_Exercise goal_: Below this line is a set of entries; quote exactly the lines from the line that contains "Screen dimensions: 901x598" to the line that contains "The width and height of the screenshot is (763, 721).", both lines included.

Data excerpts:

------------------------------

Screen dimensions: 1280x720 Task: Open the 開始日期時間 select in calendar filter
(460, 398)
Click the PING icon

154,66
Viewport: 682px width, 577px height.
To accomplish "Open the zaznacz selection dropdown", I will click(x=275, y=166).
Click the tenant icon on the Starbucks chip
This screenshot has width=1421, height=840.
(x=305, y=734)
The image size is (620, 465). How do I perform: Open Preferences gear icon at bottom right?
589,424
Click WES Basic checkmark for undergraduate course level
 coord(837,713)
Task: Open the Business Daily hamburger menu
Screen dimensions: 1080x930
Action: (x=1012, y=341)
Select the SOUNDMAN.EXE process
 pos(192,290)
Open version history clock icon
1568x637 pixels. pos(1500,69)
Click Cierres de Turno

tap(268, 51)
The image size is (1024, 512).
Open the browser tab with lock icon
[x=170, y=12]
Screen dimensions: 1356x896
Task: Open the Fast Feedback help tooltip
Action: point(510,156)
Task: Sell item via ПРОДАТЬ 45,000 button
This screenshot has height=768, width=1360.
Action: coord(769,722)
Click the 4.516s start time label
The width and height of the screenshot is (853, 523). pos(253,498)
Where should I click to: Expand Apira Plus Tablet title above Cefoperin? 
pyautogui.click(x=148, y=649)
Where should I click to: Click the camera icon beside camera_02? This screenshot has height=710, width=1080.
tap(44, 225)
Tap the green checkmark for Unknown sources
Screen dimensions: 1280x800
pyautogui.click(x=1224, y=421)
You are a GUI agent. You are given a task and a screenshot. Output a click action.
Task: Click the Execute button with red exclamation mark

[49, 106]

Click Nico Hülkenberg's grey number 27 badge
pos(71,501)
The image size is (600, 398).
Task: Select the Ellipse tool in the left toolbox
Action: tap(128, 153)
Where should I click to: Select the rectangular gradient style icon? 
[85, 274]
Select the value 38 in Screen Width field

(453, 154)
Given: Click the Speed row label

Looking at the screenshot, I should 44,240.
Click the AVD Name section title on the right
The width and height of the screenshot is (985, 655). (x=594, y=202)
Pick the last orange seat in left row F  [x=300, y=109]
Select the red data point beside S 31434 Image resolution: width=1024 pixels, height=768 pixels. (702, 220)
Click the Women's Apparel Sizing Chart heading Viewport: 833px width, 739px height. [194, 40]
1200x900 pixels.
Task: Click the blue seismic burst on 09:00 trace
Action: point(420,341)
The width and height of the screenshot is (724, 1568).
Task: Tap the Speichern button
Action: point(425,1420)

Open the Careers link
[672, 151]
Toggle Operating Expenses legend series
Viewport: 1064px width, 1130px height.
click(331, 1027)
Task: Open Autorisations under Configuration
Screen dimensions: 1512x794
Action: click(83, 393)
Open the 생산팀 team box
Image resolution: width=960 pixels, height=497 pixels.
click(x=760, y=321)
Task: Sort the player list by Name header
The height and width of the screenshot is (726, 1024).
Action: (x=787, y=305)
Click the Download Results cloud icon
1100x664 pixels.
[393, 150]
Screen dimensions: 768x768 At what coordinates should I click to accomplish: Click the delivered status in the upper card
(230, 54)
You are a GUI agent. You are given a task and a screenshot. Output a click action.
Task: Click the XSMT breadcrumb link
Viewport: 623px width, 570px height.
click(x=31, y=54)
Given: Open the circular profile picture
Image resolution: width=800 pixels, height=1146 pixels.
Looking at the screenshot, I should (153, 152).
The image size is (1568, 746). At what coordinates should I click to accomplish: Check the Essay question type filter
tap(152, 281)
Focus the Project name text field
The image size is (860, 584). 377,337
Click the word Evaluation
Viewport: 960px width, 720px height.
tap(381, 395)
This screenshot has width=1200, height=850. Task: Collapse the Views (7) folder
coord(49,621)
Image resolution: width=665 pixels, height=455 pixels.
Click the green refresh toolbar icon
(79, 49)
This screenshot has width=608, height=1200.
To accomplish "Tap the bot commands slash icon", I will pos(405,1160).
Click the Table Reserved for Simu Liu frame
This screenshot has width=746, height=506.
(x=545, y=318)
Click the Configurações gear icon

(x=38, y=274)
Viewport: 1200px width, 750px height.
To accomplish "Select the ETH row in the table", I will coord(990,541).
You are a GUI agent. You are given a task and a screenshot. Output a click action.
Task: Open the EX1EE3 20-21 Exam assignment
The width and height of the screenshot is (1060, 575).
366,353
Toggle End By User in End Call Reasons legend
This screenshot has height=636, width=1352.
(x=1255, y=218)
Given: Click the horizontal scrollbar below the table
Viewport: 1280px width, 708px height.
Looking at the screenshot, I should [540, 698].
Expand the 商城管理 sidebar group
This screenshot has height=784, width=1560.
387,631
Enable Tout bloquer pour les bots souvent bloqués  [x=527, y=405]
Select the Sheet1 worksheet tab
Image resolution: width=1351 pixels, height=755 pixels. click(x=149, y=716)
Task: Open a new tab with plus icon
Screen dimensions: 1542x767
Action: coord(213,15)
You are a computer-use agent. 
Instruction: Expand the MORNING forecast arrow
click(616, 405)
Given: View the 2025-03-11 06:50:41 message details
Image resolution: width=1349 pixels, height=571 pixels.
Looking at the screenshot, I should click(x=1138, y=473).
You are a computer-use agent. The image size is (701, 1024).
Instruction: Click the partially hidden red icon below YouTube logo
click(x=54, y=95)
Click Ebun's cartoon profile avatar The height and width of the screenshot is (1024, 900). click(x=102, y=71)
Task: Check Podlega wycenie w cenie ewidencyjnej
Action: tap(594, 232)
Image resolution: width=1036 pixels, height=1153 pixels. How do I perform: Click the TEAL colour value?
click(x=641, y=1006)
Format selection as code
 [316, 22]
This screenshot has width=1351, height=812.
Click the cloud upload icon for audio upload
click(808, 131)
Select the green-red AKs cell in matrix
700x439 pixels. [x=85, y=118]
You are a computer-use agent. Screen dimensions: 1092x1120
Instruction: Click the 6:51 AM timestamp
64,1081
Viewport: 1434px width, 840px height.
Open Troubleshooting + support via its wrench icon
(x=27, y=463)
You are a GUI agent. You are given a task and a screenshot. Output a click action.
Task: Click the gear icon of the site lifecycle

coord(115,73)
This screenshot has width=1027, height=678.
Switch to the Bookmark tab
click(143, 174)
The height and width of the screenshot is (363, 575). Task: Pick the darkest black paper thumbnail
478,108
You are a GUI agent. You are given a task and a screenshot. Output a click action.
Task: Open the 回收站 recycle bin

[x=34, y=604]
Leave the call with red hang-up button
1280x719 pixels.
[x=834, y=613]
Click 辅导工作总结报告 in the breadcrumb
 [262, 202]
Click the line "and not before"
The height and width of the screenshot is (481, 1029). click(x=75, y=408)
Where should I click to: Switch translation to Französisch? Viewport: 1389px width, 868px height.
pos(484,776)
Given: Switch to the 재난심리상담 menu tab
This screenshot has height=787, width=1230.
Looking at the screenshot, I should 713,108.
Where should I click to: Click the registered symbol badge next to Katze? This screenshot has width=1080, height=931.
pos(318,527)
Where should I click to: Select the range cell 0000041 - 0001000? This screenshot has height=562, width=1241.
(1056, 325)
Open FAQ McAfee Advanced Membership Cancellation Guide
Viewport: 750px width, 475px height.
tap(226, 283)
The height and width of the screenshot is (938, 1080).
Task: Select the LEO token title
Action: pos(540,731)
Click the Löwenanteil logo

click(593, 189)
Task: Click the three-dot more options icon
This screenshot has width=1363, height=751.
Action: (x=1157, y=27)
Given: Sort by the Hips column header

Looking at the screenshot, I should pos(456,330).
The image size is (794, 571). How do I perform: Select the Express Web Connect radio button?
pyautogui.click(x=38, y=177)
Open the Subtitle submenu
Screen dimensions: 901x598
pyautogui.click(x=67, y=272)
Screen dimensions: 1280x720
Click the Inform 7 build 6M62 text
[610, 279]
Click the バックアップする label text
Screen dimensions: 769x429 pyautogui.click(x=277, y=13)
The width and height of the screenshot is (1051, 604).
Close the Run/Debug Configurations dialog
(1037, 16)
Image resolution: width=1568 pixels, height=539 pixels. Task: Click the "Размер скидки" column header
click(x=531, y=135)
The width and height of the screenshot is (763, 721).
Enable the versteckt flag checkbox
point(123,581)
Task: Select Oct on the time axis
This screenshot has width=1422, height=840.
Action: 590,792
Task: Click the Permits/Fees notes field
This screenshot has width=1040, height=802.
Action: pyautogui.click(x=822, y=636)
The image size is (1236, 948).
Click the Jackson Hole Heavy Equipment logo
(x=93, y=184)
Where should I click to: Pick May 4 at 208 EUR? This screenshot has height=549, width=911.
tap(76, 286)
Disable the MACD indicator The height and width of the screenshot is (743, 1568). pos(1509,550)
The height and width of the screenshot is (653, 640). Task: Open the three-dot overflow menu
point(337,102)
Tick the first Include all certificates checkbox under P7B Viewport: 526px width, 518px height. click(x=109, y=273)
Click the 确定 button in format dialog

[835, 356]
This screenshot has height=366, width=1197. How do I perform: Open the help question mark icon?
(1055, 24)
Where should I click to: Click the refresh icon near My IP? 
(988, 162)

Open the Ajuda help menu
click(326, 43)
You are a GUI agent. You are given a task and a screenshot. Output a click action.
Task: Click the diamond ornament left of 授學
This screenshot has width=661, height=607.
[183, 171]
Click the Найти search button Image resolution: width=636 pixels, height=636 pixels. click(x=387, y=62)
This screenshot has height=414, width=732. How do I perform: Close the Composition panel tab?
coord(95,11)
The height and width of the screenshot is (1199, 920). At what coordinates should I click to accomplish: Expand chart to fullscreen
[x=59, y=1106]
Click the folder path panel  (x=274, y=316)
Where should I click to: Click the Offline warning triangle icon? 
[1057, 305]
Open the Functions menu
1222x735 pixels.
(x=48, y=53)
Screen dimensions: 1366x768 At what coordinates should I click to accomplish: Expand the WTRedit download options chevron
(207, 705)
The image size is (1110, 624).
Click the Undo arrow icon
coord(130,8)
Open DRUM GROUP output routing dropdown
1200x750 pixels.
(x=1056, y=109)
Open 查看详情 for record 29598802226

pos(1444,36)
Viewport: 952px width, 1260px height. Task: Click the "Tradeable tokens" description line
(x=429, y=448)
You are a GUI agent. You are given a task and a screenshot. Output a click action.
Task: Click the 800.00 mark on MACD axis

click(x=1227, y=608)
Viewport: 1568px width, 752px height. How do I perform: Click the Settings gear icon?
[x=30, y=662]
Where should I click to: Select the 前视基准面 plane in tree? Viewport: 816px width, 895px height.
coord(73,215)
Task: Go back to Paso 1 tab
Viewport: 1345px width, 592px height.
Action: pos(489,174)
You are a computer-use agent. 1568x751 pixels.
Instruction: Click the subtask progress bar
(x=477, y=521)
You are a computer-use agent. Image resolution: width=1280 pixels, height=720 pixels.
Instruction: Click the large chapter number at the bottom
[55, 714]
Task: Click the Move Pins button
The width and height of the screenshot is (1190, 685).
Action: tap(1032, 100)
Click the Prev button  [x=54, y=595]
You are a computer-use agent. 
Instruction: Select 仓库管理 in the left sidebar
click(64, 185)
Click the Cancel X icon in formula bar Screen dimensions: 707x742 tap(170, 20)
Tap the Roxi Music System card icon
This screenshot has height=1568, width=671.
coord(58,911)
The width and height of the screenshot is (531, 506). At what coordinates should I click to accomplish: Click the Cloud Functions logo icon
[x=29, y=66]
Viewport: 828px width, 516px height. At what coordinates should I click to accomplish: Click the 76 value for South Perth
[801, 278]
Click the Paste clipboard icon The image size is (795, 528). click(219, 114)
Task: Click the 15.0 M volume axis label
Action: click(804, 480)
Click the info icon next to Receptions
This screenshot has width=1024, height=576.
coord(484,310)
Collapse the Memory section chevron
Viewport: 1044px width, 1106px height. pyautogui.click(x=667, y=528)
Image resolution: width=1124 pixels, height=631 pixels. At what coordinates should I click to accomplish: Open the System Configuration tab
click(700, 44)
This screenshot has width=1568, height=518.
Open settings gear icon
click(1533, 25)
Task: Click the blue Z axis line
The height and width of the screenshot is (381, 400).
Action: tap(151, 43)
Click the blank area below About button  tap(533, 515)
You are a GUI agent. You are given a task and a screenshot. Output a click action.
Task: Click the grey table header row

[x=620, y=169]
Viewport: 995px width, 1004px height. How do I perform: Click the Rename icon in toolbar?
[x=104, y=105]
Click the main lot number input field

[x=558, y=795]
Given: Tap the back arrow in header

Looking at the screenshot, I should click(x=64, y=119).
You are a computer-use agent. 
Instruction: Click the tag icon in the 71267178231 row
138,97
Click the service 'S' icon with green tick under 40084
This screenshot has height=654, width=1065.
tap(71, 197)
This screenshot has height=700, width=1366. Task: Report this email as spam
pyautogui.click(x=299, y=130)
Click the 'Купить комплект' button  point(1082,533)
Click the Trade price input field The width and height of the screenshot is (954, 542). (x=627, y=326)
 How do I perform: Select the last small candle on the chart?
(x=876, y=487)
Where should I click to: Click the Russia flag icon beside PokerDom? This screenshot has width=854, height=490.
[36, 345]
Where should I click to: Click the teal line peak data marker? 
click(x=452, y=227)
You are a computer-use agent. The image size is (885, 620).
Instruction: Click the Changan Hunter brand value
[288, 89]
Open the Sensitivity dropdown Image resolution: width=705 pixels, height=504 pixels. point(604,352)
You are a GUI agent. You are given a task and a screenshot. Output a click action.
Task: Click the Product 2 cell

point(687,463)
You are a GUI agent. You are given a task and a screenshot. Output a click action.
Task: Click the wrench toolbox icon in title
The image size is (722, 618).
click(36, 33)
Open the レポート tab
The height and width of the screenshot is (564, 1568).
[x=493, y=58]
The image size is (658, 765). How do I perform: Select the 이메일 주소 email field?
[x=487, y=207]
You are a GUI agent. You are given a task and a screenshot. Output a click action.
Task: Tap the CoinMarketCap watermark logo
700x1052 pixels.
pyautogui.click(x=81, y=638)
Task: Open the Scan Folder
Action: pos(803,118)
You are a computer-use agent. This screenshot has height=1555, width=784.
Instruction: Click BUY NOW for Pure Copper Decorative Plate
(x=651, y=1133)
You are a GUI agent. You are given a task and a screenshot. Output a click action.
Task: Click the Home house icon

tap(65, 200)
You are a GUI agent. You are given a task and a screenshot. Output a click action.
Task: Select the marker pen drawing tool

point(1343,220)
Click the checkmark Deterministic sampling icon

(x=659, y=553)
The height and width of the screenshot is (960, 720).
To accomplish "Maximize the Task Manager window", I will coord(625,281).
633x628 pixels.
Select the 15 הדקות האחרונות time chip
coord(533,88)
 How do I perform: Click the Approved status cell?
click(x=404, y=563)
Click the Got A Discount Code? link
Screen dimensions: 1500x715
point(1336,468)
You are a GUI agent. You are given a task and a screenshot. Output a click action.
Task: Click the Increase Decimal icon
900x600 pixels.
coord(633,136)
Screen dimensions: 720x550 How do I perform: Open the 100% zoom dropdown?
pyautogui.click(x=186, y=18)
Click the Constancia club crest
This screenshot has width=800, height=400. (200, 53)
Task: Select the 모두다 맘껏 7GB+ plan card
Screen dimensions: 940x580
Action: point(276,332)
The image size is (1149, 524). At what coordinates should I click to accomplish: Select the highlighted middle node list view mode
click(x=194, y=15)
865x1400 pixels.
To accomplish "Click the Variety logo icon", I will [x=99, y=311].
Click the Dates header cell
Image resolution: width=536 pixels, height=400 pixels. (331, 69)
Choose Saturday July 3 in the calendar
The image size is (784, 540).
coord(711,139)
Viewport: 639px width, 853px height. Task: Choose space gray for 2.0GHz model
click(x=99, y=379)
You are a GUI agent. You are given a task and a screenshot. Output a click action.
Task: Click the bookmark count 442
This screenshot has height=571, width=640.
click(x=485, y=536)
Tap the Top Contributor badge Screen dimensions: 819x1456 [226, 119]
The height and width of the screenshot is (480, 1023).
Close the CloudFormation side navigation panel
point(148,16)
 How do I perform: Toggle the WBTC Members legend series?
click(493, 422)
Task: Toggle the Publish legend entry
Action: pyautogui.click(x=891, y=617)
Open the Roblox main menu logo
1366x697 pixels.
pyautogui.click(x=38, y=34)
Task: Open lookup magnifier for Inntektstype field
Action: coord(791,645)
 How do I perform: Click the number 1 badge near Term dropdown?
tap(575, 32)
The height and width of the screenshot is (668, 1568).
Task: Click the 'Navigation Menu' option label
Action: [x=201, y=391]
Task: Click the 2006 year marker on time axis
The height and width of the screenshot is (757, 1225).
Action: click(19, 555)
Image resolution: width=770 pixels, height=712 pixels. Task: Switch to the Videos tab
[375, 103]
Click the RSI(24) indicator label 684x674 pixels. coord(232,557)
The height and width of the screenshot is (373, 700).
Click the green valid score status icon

------------------------------

_Output for this task_:
Screen dimensions: 901x598
pyautogui.click(x=67, y=272)
Screen dimensions: 1280x720
Click the Inform 7 build 6M62 text
[610, 279]
Click the バックアップする label text
Screen dimensions: 769x429 pyautogui.click(x=277, y=13)
The width and height of the screenshot is (1051, 604).
Close the Run/Debug Configurations dialog
(1037, 16)
Image resolution: width=1568 pixels, height=539 pixels. Task: Click the "Размер скидки" column header
click(x=531, y=135)
The width and height of the screenshot is (763, 721).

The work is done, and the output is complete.